• ЧТО НУЖНО
Оформите весь листинг ниже как JSON-массив строк, по одной строке массива на каждую строку листинга. Пустые строки пропустите.

• МАТЕРИАЛ ДЛЯ ОБРАБОТКИ
———
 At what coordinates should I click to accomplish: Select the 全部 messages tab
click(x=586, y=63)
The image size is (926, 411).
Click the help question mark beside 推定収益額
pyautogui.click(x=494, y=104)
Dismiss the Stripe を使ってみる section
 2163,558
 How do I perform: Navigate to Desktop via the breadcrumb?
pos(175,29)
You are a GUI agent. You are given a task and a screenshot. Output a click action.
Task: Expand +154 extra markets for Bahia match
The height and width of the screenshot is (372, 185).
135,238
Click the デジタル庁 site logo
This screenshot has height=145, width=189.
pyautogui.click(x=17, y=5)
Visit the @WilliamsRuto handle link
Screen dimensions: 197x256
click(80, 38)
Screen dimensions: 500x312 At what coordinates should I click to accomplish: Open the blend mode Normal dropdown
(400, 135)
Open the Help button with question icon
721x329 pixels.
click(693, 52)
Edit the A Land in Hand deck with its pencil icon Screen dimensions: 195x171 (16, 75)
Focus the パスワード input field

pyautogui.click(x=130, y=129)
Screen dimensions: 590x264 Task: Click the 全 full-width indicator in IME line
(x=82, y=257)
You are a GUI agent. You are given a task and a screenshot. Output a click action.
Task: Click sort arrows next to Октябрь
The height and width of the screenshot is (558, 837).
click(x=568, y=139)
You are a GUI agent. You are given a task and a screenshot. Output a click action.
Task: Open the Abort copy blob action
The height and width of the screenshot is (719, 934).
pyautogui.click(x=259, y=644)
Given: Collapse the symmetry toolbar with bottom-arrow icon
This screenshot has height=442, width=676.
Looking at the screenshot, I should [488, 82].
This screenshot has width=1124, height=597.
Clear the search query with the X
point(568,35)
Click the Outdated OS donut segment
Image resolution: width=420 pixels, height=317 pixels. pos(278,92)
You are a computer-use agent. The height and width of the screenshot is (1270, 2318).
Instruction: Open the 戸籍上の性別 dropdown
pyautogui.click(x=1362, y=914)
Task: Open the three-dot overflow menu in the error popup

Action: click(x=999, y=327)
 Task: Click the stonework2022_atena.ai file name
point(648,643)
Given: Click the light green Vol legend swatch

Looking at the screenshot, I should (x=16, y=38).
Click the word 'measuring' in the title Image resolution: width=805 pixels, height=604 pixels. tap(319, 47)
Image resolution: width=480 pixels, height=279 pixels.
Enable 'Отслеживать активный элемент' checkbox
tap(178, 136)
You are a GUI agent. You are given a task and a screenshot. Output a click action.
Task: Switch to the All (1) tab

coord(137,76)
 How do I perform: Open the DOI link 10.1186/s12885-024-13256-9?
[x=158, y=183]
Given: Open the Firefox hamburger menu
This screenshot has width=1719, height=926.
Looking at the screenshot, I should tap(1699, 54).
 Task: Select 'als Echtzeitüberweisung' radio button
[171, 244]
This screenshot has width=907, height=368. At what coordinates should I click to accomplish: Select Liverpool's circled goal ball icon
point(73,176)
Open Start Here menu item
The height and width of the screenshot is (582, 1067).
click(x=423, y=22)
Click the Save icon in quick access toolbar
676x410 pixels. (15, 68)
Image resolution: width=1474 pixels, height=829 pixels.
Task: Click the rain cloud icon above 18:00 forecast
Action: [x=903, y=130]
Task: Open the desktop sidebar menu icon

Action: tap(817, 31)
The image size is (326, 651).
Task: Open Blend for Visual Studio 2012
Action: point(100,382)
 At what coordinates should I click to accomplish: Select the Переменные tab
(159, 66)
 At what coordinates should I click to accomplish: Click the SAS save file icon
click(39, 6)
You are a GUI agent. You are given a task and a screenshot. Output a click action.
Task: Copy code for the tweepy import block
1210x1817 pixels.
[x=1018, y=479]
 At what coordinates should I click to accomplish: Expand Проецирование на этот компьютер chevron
———
• РЕШЕНИЕ ЗАДАНИЯ
[
  " At what coordinates should I click to accomplish: Select the 全部 messages tab",
  "click(x=586, y=63)",
  "The image size is (926, 411).",
  "Click the help question mark beside 推定収益額",
  "pyautogui.click(x=494, y=104)",
  "Dismiss the Stripe を使ってみる section",
  " 2163,558",
  " How do I perform: Navigate to Desktop via the breadcrumb?",
  "pos(175,29)",
  "You are a GUI agent. You are given a task and a screenshot. Output a click action.",
  "Task: Expand +154 extra markets for Bahia match",
  "The height and width of the screenshot is (372, 185).",
  "135,238",
  "Click the デジタル庁 site logo",
  "This screenshot has height=145, width=189.",
  "pyautogui.click(x=17, y=5)",
  "Visit the @WilliamsRuto handle link",
  "Screen dimensions: 197x256",
  "click(80, 38)",
  "Screen dimensions: 500x312 At what coordinates should I click to accomplish: Open the blend mode Normal dropdown",
  "(400, 135)",
  "Open the Help button with question icon",
  "721x329 pixels.",
  "click(693, 52)",
  "Edit the A Land in Hand deck with its pencil icon Screen dimensions: 195x171 (16, 75)",
  "Focus the パスワード input field",
  "pyautogui.click(x=130, y=129)",
  "Screen dimensions: 590x264 Task: Click the 全 full-width indicator in IME line",
  "(x=82, y=257)",
  "You are a GUI agent. You are given a task and a screenshot. Output a click action.",
  "Task: Click sort arrows next to Октябрь",
  "The height and width of the screenshot is (558, 837).",
  "click(x=568, y=139)",
  "You are a GUI agent. You are given a task and a screenshot. Output a click action.",
  "Task: Open the Abort copy blob action",
  "The height and width of the screenshot is (719, 934).",
  "pyautogui.click(x=259, y=644)",
  "Given: Collapse the symmetry toolbar with bottom-arrow icon",
  "This screenshot has height=442, width=676.",
  "Looking at the screenshot, I should [488, 82].",
  "This screenshot has width=1124, height=597.",
  "Clear the search query with the X",
  "point(568,35)",
  "Click the Outdated OS donut segment",
  "Image resolution: width=420 pixels, height=317 pixels. pos(278,92)",
  "You are a computer-use agent. The height and width of the screenshot is (1270, 2318).",
  "Instruction: Open the 戸籍上の性別 dropdown",
  "pyautogui.click(x=1362, y=914)",
  "Task: Open the three-dot overflow menu in the error popup",
  "Action: click(x=999, y=327)",
  " Task: Click the stonework2022_atena.ai file name",
  "point(648,643)",
  "Given: Click the light green Vol legend swatch",
  "Looking at the screenshot, I should (x=16, y=38).",
  "Click the word 'measuring' in the title Image resolution: width=805 pixels, height=604 pixels. tap(319, 47)",
  "Image resolution: width=480 pixels, height=279 pixels.",
  "Enable 'Отслеживать активный элемент' checkbox",
  "tap(178, 136)",
  "You are a GUI agent. You are given a task and a screenshot. Output a click action.",
  "Task: Switch to the All (1) tab",
  "coord(137,76)",
  " How do I perform: Open the DOI link 10.1186/s12885-024-13256-9?",
  "[x=158, y=183]",
  "Given: Open the Firefox hamburger menu",
  "This screenshot has width=1719, height=926.",
  "Looking at the screenshot, I should tap(1699, 54).",
  " Task: Select 'als Echtzeitüberweisung' radio button",
  "[171, 244]",
  "This screenshot has width=907, height=368. At what coordinates should I click to accomplish: Select Liverpool's circled goal ball icon",
  "point(73,176)",
  "Open Start Here menu item",
  "The height and width of the screenshot is (582, 1067).",
  "click(x=423, y=22)",
  "Click the Save icon in quick access toolbar",
  "676x410 pixels. (15, 68)",
  "Image resolution: width=1474 pixels, height=829 pixels.",
  "Task: Click the rain cloud icon above 18:00 forecast",
  "Action: [x=903, y=130]",
  "Task: Open the desktop sidebar menu icon",
  "Action: tap(817, 31)",
  "The image size is (326, 651).",
  "Task: Open Blend for Visual Studio 2012",
  "Action: point(100,382)",
  " At what coordinates should I click to accomplish: Select the Переменные tab",
  "(159, 66)",
  " At what coordinates should I click to accomplish: Click the SAS save file icon",
  "click(39, 6)",
  "You are a GUI agent. You are given a task and a screenshot. Output a click action.",
  "Task: Copy code for the tweepy import block",
  "1210x1817 pixels.",
  "[x=1018, y=479]",
  " At what coordinates should I click to accomplish: Expand Проецирование на этот компьютер chevron"
]